Mulheres são maioria nas universidades, mas não coordenam estudos científicos

11 de fevereiro, 2019

Elas se afastam mais do trabalho para cuidar da saúde da família, são menos convidadas para pesquisas internacionais e não participam da gestão de financiamentos

(O Globo, 11/02/2019 – acesse no site de origem)

Já fazia parte da rotina. A bióloga Rafaela Falaschi conversava com outras mulheres sobre as dificuldades que enfrentavam no mundo acadêmico e era interrompida pelos homens, que a chamavam de “amarga” e asseguravam que não havia machismo nos laboratórios. Após ouvir relatos parecidos, decidiu criar o site “Mulheres na Ciência”, onde artigos poderiam ser compartilhados e comentados sob o ponto de vista feminino. Em apenas um mês, a iniciativa atraiu mil pessoas. E tornou-se um exemplo da tomada de espaços antes monopolizados por homens em diversas áreas de pesquisa.

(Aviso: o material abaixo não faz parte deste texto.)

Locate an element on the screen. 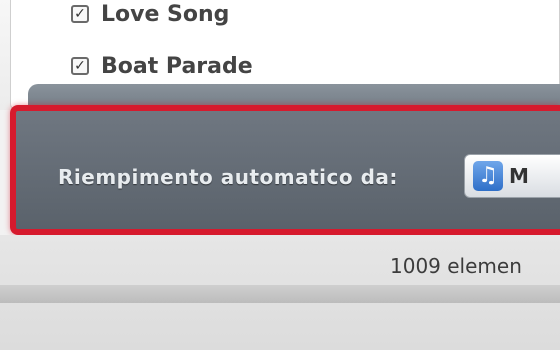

Hoje, quando se comemora o Dia Internacional das Mulheres na Ciência, levantamentos mostram como elas assinam cada vez mais artigos, ampliaram seu registro de patentes e parcerias internacionais. Brasil e Portugal são os países com maior equidade de gênero no mundo científico, deixando para trás os Estados Unidos e a União Europeia. Ainda assim, ressalta Rafaela, há muitos desafios pela frente, como debater os cargos e os financiamentos disponíveis para elas.

DESIGUALDADE HISTÓRICA

Homens predominam entre quantidade total de pesquisadores. patentes registradas e colaborações internacionais

O percentual de mulheres que se dedicam à ciência diminui à medida em que elas progridem na carreira — lamenta. — São diversos motivos, especialmente os voltados aos estereótipos de gênero, além do ambiente ainda muito hostil tanto na academia quanto em espaços empresariais. Os números podem ser crescentes de mulheres com diploma universitário, mas o caminho para alcançar a equidade em postos de chefia, onde as decisões são tomadas, ainda é longo.

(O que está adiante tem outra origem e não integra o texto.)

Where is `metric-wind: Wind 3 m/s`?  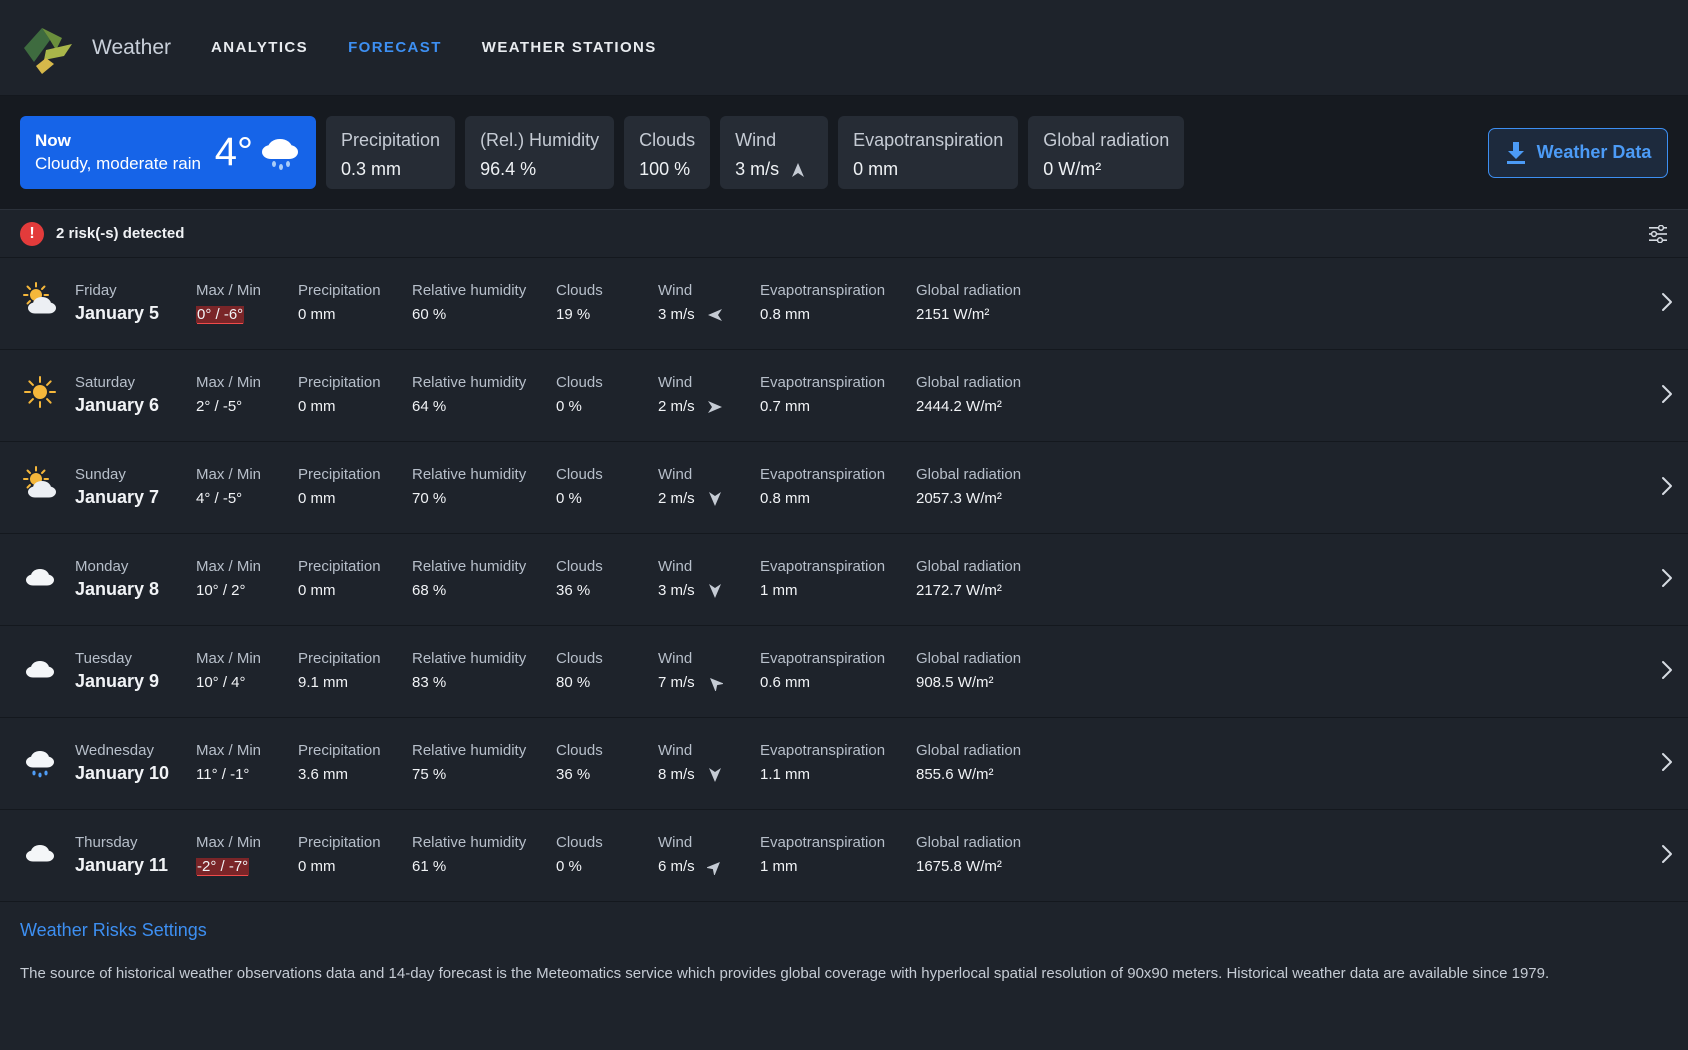 metric-wind: Wind 3 m/s is located at coordinates (774, 152).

Um relatório publicado em 2017 pela consultoria holandesa Elsevier, que analisou mais de 5,5 milhões de estudos, atestou como a distribuição das mulheres na ciência é desequilibrada. Elas são pelo menos 40% do contingente dedicado às áreas de Humanas e Biológicas. No entanto, são menos de 25% do contingente de Exatas, que abrange carreiras como Engenharia, Matemática e Física.

— Desde cedo as mulheres são desestimuladas a seguir carreira nas ciências duras por falta de aptidão natural, e por isso tendem a evitá-las — explica Rafaela. — Outro fator que explicaria este fenômeno é o estereótipo da figura do cientista. Em geral imagina-se que ele é um homem branco, velho, despenteado, com cara de maluco e de jaleco branco.

Meghie Rodrigues, pesquisadora da Diretoria de Desenvolvimento Científico do Museu do Amanhã, acredita que, nos últimos anos, o cenário retratado pelo levantamento holandês está mudando:

— Há um preconceito arraigado sobre o que é “profissão de homem” e “profissão de mulher”. De fato, a participação das mulheres nas engenharias é muito pequena, realmente vergonhosa, mas a academia está cada vez mais engajada em debater esta representatividade.

Obrigações familiares

Entre os estudantes que ingressam no ensino superior, 57% são mulheres, mas os homens lideram na outra ponta: formam a maioria do corpo docente (54%) e têm mais bolsas de produtividade em pesquisa (64%), segundo o Inep, o CNPq e a iniciativa “Parent in Science”. Presidente emérita da Sociedade Brasileira para o Progresso da Ciência (SBPC), Helena Nader lembra que as mulheres acumulam obrigações que podem afetar sua trajetória profissional.

— As mulheres têm filhos e, por isso, se afastam da profissão — destaca Nader, que foi a terceira mulher a presidir a SBPC, uma entidade fundada em 1948. — A segregação é enorme, porque ela é vista como a responsável por tomar conta da casa.

Em seu relatório, a Elsevier assinala que as mulheres, além da maternidade, também deixam mais o trabalho do que o homem para cuidar da saúde de membros da família. Como resultado, recebem menos convites para participar de pesquisas internacionais e conferências no exterior.

— Isso reforça a opinião pública de que as mulheres são menos competentes ou capazes para ocupar empregos científicos — avalia Rafaela.